All the decisions of all the characters are played out by the end of the film.  We are left to consider the nature of good and of evil, of faith and skepticism, of love and hate.

Commentary

(NOTE:  there are spoilers in the commentary and questions.  Stop here if you do not want to know what choices the men make.) If I were to interview Woody Allen myself, there is one question I would love to ask him:  Did he write Crimes and Misdemeanors with Psalm 94 consciously in mind?  The question in this film is precisely that of the Psalmist when he asks, in Psalms 94:3 “How long will the wicked, Adonai, how long will the wicked be jubilant?”  I might be inclined to say no, this is just the eternal cry against the unjustness of life, except for verse 7, which says: “They say, ‘Adonai does not see; the God of Jacob pays no heed.'”  Again and again in the movie, the murdering opthalmologist quotes his father, who said, “God sees everything.”  And yet, by the end of the film, despite that, nothing bad has happened to the murderer.  Apparently there there will be no divine retribution for the sin of killing an inconvenient lover.

Allen’s vision of the world is utterly bleak.  He sees the bad guys getting away with their crimes, and the better man getting nothing.  However, the better man isn’t without his own sins:  he is simply an ineffectual bad guy.  As for the man of faith, the only truly good man in the film, he goes blind.

Questions

This is a great Jewish film because it engages with serious Jewish questions:  why be righteous?  What is the meaning of law?  Who sees most clearly, the blind rabbi or the guy who insists on “seeing the world as it really is”?  Is faith valuable, or is it merely self-deception?  Does faith make us stronger, or weaker?  What is Woody Allen saying in answer to these questions?  Do you agree or disagree with him?

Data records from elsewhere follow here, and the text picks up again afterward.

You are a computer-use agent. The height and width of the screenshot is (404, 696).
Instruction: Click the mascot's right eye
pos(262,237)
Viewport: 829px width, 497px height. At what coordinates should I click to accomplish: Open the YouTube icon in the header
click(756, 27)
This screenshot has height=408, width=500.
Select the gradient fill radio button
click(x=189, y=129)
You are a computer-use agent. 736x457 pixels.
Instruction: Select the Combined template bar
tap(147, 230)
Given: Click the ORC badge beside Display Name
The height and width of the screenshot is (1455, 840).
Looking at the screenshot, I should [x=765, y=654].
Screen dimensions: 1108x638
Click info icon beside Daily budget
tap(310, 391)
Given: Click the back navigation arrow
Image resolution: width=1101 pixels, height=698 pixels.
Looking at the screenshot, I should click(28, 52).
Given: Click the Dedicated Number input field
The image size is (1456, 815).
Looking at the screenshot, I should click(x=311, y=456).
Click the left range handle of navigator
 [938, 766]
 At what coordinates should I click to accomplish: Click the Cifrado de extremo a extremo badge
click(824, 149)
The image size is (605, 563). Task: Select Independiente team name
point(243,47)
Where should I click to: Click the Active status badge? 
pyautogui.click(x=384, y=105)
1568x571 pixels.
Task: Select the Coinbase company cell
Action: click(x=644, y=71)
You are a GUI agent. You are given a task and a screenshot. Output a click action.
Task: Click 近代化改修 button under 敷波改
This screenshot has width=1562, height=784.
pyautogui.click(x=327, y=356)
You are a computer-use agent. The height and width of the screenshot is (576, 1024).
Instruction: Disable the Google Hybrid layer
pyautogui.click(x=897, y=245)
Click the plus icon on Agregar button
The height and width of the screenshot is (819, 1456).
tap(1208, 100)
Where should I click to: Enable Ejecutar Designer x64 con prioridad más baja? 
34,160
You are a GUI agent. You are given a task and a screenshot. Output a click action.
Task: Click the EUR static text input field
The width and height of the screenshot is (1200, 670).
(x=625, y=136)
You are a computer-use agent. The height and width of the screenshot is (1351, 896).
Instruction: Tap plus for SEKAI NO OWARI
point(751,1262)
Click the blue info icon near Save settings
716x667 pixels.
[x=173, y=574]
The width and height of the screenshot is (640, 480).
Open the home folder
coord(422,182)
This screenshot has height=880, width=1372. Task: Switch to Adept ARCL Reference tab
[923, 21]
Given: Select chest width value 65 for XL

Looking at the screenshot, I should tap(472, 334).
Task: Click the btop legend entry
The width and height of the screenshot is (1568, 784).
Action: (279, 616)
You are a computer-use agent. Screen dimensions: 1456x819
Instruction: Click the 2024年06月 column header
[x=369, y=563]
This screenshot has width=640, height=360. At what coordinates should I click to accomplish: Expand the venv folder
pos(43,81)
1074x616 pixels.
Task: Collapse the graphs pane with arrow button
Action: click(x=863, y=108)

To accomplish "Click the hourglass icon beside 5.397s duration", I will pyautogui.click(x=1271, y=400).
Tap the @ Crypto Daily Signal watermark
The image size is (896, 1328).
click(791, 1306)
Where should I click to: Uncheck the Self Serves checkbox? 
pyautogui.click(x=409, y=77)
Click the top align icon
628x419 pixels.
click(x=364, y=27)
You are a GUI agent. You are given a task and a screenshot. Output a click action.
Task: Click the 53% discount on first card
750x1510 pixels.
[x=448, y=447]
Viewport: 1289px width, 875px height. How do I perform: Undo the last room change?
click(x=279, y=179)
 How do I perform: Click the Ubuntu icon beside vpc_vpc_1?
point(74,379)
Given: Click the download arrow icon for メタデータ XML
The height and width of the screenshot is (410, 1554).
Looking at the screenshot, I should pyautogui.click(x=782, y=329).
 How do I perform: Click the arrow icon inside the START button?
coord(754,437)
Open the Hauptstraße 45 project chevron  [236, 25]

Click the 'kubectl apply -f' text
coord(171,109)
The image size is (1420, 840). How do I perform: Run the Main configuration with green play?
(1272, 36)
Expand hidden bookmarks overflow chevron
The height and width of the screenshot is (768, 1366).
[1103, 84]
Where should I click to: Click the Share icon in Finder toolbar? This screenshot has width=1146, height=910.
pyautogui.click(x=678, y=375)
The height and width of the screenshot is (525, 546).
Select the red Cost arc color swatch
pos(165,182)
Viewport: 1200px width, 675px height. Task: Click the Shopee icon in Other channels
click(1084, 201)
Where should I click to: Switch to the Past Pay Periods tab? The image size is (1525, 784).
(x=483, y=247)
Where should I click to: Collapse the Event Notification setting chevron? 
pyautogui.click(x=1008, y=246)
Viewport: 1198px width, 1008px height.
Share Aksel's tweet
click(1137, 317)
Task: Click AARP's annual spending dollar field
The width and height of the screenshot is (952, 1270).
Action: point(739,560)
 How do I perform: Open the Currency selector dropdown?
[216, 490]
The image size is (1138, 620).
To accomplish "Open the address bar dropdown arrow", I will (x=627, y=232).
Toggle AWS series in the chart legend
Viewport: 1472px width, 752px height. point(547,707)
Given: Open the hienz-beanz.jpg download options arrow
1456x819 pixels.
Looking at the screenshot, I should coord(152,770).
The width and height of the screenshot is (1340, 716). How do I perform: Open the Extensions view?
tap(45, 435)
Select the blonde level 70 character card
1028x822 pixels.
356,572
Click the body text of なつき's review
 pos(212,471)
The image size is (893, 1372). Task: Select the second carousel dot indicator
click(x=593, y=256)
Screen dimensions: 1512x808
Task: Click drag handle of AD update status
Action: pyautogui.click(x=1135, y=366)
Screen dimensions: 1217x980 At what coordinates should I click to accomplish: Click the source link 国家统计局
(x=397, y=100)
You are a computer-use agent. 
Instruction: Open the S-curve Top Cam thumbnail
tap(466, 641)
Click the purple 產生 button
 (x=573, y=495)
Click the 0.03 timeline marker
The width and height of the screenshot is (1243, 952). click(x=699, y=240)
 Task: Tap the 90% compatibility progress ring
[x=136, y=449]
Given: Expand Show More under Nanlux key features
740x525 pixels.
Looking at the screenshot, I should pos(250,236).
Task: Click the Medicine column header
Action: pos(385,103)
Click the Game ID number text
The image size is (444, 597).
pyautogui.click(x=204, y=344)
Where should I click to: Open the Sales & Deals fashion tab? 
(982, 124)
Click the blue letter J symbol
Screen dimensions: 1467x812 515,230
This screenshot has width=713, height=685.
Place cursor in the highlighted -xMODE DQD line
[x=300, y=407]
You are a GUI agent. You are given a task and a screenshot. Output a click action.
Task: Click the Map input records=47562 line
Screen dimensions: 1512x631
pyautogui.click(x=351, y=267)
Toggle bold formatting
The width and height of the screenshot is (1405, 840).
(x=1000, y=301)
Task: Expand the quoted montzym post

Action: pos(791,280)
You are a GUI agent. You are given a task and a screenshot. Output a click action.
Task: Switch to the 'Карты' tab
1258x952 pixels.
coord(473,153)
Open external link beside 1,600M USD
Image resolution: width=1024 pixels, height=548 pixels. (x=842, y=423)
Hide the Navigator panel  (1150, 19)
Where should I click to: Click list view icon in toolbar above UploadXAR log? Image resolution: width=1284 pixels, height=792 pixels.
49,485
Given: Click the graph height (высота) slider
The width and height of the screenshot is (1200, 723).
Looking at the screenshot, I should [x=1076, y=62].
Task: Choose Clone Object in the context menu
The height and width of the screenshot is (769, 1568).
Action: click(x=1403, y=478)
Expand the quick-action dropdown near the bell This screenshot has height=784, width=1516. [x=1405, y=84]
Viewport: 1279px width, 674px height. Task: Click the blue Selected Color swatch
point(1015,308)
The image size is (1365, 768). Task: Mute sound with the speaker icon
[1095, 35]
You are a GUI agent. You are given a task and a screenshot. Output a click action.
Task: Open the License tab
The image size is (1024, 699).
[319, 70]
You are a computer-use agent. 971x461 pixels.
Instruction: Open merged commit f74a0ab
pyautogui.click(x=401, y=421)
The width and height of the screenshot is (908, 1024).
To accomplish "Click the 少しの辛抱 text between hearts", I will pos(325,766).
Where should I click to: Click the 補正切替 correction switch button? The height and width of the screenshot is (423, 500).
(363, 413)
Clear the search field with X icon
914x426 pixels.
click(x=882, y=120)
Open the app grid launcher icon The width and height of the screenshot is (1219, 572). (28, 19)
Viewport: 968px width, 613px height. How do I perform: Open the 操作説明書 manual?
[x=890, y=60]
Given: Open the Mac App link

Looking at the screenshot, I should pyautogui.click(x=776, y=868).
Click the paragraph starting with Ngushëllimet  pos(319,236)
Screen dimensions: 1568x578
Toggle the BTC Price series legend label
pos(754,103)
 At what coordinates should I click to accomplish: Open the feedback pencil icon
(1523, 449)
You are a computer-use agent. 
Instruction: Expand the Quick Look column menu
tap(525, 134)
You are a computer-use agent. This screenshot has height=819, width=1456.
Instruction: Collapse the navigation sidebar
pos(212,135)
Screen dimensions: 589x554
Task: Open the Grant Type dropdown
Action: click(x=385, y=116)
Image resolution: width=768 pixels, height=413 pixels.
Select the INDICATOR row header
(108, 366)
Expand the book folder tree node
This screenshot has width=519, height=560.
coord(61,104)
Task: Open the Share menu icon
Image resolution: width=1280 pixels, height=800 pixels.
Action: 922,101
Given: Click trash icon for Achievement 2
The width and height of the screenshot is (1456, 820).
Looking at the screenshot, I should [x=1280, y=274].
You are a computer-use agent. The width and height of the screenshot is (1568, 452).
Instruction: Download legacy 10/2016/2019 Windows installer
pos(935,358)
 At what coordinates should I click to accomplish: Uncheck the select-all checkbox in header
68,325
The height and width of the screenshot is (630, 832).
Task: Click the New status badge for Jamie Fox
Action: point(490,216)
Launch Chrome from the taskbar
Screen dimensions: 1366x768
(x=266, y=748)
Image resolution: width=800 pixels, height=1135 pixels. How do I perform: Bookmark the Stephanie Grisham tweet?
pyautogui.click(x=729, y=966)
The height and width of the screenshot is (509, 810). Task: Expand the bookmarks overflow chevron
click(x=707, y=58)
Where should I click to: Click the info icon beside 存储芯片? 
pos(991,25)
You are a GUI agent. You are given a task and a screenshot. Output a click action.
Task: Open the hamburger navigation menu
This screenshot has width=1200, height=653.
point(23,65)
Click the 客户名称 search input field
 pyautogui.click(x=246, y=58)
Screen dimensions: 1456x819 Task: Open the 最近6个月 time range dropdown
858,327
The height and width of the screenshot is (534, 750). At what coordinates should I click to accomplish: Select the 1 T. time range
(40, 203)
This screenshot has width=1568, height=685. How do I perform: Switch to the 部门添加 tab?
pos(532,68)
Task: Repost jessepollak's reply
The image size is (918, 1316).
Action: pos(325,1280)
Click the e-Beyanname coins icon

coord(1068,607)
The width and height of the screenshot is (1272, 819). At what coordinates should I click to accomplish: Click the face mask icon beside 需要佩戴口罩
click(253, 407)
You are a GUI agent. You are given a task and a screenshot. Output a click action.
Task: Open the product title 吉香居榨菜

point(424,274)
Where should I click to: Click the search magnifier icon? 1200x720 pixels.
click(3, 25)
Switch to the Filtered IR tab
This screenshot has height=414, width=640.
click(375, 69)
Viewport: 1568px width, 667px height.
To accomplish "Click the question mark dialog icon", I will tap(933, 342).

Many of the characters in the film have an immature approach to faith; they go to childhood memories for their ideas about God.   The two exceptions — adults with mature approaches to faith —  are the philosopher and the rabbi, neither of which is a fully drawn character.  One of them dies a suicide, the other loses his eyesight.   What effect does this have on the discussion of the questions in the film?